§ THE TASK
Please copy out the records that follow, word for word.

§ RECORDS SHOWN

——

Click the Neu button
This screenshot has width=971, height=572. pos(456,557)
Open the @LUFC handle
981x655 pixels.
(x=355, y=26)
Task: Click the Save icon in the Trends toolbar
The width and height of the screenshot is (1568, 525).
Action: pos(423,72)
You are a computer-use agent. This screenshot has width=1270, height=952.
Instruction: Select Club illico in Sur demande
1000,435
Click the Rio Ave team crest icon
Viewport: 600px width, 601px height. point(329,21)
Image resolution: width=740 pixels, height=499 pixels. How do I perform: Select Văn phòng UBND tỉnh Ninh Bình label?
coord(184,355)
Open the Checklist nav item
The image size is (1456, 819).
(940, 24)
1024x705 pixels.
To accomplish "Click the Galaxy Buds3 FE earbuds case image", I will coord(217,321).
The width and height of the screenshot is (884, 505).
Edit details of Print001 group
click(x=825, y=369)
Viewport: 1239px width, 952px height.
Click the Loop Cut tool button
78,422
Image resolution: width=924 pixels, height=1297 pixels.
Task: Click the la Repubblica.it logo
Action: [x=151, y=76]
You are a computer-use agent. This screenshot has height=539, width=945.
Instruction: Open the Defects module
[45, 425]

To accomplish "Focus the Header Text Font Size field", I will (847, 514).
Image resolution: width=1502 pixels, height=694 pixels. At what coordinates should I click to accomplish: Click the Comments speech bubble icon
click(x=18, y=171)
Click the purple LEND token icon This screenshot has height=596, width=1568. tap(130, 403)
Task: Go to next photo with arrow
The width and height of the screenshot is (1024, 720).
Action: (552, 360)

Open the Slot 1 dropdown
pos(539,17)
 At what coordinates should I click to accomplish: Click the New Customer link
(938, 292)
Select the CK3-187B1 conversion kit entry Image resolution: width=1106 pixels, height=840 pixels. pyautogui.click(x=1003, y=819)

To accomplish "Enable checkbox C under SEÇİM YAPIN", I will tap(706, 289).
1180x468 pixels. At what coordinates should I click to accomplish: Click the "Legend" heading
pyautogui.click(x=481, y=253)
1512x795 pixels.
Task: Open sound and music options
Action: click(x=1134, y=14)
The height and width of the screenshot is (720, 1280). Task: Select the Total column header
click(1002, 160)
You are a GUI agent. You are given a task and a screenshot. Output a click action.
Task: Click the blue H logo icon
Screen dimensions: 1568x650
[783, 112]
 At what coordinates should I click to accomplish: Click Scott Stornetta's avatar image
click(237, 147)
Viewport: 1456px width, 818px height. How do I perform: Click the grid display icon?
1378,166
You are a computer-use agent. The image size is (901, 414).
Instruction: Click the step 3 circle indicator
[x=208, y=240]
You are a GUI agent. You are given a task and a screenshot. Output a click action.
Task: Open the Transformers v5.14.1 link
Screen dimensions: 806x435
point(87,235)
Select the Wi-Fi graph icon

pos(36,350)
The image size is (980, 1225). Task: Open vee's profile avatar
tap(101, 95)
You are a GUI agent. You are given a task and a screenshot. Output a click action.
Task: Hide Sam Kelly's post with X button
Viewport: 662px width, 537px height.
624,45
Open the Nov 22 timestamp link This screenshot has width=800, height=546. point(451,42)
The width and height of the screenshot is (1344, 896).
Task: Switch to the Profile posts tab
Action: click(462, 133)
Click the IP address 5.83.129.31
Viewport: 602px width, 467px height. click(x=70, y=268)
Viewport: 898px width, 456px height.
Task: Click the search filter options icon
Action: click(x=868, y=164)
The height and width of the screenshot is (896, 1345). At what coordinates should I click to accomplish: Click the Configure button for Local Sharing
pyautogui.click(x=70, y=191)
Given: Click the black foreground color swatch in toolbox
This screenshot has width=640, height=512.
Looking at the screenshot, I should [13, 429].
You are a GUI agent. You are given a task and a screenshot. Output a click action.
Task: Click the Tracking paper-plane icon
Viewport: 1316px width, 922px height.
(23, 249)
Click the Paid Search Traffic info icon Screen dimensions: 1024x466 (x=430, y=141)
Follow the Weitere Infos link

——

§ ANSWER SPACE
Click the Neu button
This screenshot has width=971, height=572. pos(456,557)
Open the @LUFC handle
981x655 pixels.
(x=355, y=26)
Task: Click the Save icon in the Trends toolbar
The width and height of the screenshot is (1568, 525).
Action: pos(423,72)
You are a computer-use agent. This screenshot has width=1270, height=952.
Instruction: Select Club illico in Sur demande
1000,435
Click the Rio Ave team crest icon
Viewport: 600px width, 601px height. point(329,21)
Image resolution: width=740 pixels, height=499 pixels. How do I perform: Select Văn phòng UBND tỉnh Ninh Bình label?
coord(184,355)
Open the Checklist nav item
The image size is (1456, 819).
(940, 24)
1024x705 pixels.
To accomplish "Click the Galaxy Buds3 FE earbuds case image", I will coord(217,321).
The width and height of the screenshot is (884, 505).
Edit details of Print001 group
click(x=825, y=369)
Viewport: 1239px width, 952px height.
Click the Loop Cut tool button
78,422
Image resolution: width=924 pixels, height=1297 pixels.
Task: Click the la Repubblica.it logo
Action: [x=151, y=76]
You are a computer-use agent. This screenshot has height=539, width=945.
Instruction: Open the Defects module
[45, 425]

To accomplish "Focus the Header Text Font Size field", I will (847, 514).
Image resolution: width=1502 pixels, height=694 pixels. At what coordinates should I click to accomplish: Click the Comments speech bubble icon
click(x=18, y=171)
Click the purple LEND token icon This screenshot has height=596, width=1568. tap(130, 403)
Task: Go to next photo with arrow
The width and height of the screenshot is (1024, 720).
Action: (552, 360)

Open the Slot 1 dropdown
pos(539,17)
 At what coordinates should I click to accomplish: Click the New Customer link
(938, 292)
Select the CK3-187B1 conversion kit entry Image resolution: width=1106 pixels, height=840 pixels. pyautogui.click(x=1003, y=819)

To accomplish "Enable checkbox C under SEÇİM YAPIN", I will tap(706, 289).
1180x468 pixels. At what coordinates should I click to accomplish: Click the "Legend" heading
pyautogui.click(x=481, y=253)
1512x795 pixels.
Task: Open sound and music options
Action: click(x=1134, y=14)
The height and width of the screenshot is (720, 1280). Task: Select the Total column header
click(1002, 160)
You are a GUI agent. You are given a task and a screenshot. Output a click action.
Task: Click the blue H logo icon
Screen dimensions: 1568x650
[783, 112]
 At what coordinates should I click to accomplish: Click Scott Stornetta's avatar image
click(237, 147)
Viewport: 1456px width, 818px height. How do I perform: Click the grid display icon?
1378,166
You are a computer-use agent. The image size is (901, 414).
Instruction: Click the step 3 circle indicator
[x=208, y=240]
You are a GUI agent. You are given a task and a screenshot. Output a click action.
Task: Open the Transformers v5.14.1 link
Screen dimensions: 806x435
point(87,235)
Select the Wi-Fi graph icon

pos(36,350)
The image size is (980, 1225). Task: Open vee's profile avatar
tap(101, 95)
You are a GUI agent. You are given a task and a screenshot. Output a click action.
Task: Hide Sam Kelly's post with X button
Viewport: 662px width, 537px height.
624,45
Open the Nov 22 timestamp link This screenshot has width=800, height=546. point(451,42)
The width and height of the screenshot is (1344, 896).
Task: Switch to the Profile posts tab
Action: click(462, 133)
Click the IP address 5.83.129.31
Viewport: 602px width, 467px height. click(x=70, y=268)
Viewport: 898px width, 456px height.
Task: Click the search filter options icon
Action: click(x=868, y=164)
The height and width of the screenshot is (896, 1345). At what coordinates should I click to accomplish: Click the Configure button for Local Sharing
pyautogui.click(x=70, y=191)
Given: Click the black foreground color swatch in toolbox
This screenshot has width=640, height=512.
Looking at the screenshot, I should [13, 429].
You are a GUI agent. You are given a task and a screenshot. Output a click action.
Task: Click the Tracking paper-plane icon
Viewport: 1316px width, 922px height.
(23, 249)
Click the Paid Search Traffic info icon Screen dimensions: 1024x466 (x=430, y=141)
Follow the Weitere Infos link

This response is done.